**PAGE EXTRACT:**
•••
On-Device ML Model Testing

Why On-Device ML Needs Dedicated Testing

Applications increasingly run ML models directly on device (Core ML on iOS, TensorFlow Lite on Android) for features like image classification, text prediction, object detection, and face recognition. These models execute locally without network connectivity, providing faster inference and better privacy.

But on-device ML introduces testing challenges that server-side ML does not have. The model must load within memory constraints, inference must complete within latency budgets, and the model must produce acceptable accuracy on hardware with limited compute power. A model that works perfectly on a server with a GPU may perform poorly on a mid-range phone.

What to Test for On-Device ML

Test Area	What to Verify	Example Assertion
Model loading	Model initializes without crash on target devices	Load time < 2s on Tier 1 devices
Inference latency	Prediction completes within acceptable time	p95 < 100ms on mid-range devices
Accuracy on device	Model produces same results as server-side	Agreement > 99% on validation set
Memory footprint	Model does not cause OOM on constrained devices	Peak memory < 100MB
Battery impact	Continuous inference does not drain battery	< 5% per hour of active use
Fallback behavior	App works when model fails to load	Graceful degradation to server-side API
Model update	OTA model updates apply correctly	New model version loads after app restart
Concurrent inference	Multiple inference requests do not crash	10 concurrent requests complete

Testing Inference Latency

# tests/ml/test_ondevice_model.py
import time
from appium.webdriver.common.appiumby import AppiumBy

def test_image_classification_latency(driver):
    """On-device ML inference must complete within 200ms."""
•••
**ENTRIES SHOWN:**
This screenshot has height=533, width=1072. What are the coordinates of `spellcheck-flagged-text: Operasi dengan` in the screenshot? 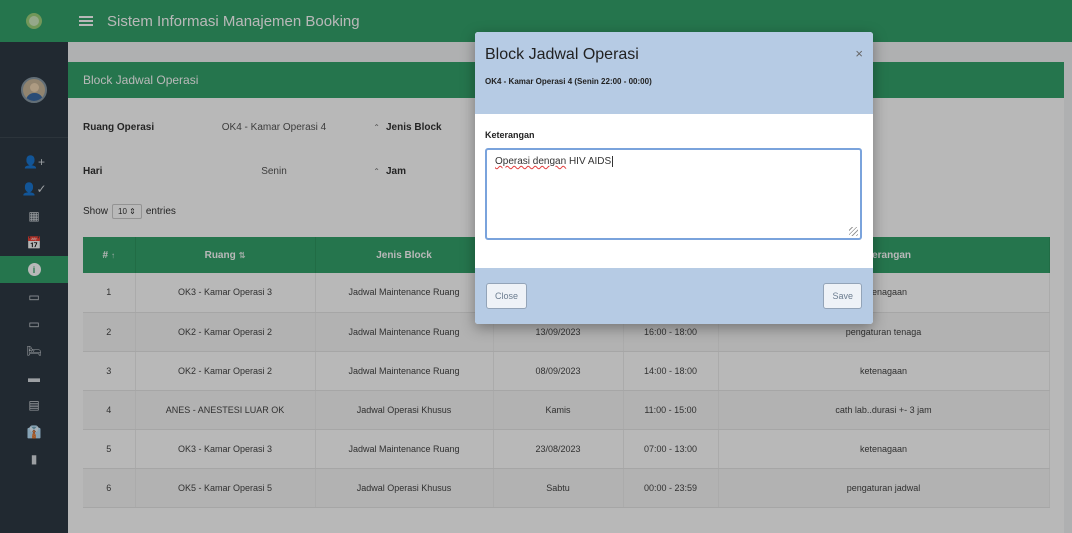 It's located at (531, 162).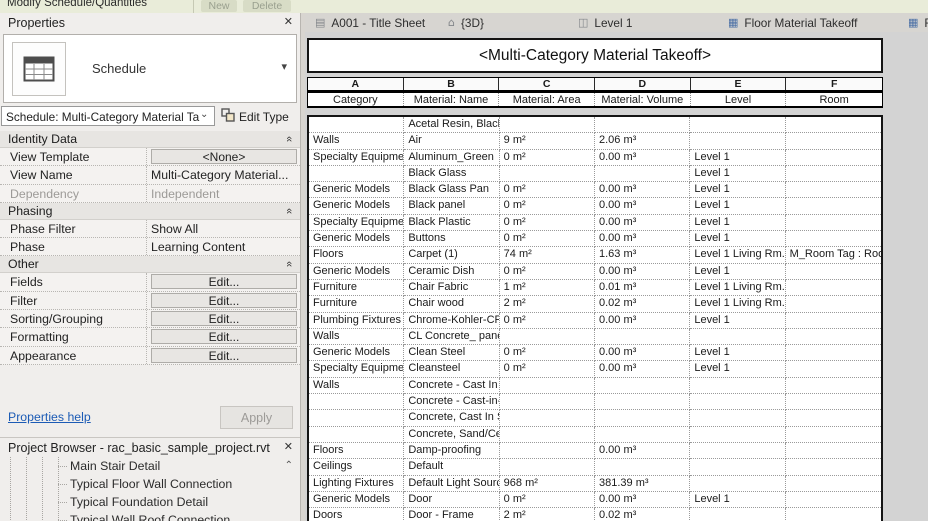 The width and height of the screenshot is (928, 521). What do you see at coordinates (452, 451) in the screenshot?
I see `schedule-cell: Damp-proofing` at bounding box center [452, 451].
•••
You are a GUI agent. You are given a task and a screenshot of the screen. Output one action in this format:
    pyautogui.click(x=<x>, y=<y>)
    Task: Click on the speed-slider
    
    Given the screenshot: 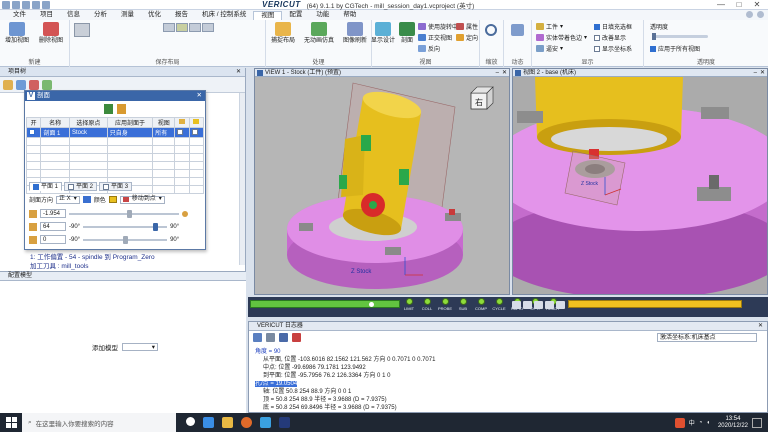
•••
**DIRECTIONS:**
[a] How would you render this sentence from the on-device ML testing page in Spanish: "These models execute locally without network connectivity, providing faster inference and better privacy."
[b] Can you copy the stretch of the on-device ML testing page from "Why On-Device ML" through "and better privacy." word for word?
[c] Could you go on with the on-device ML testing page, picking up right after its final line?

**ANSWERS BELOW:**
[a] Estos modelos se ejecutan localmente sin conectividad de red, lo que proporciona una inferencia más rápida y una mayor privacidad.

[b]
Why On-Device ML Needs Dedicated Testing

Applications increasingly run ML models directly on device (Core ML on iOS, TensorFlow Lite on Android) for features like image classification, text prediction, object detection, and face recognition. These models execute locally without network connectivity, providing faster inference and better privacy.

[c]
    driver.find_element(AppiumBy.ACCESSIBILITY_ID, "ml-classify-btn").click()

    # Inject test image
    driver.push_file("/sdcard/test_images/cat.jpg", source_path="test_data/cat.jpg")

    start = time.time()
    driver.find_element(AppiumBy.ACCESSIBILITY_ID, "classify-image").click()

    # Wait for result
    result = driver.find_element(AppiumBy.ACCESSIBILITY_ID, "classification-result")
    elapsed = time.time() - start

    assert elapsed < 0.2, f"Inference took {elapsed:.3f}s, exceeding 200ms threshold"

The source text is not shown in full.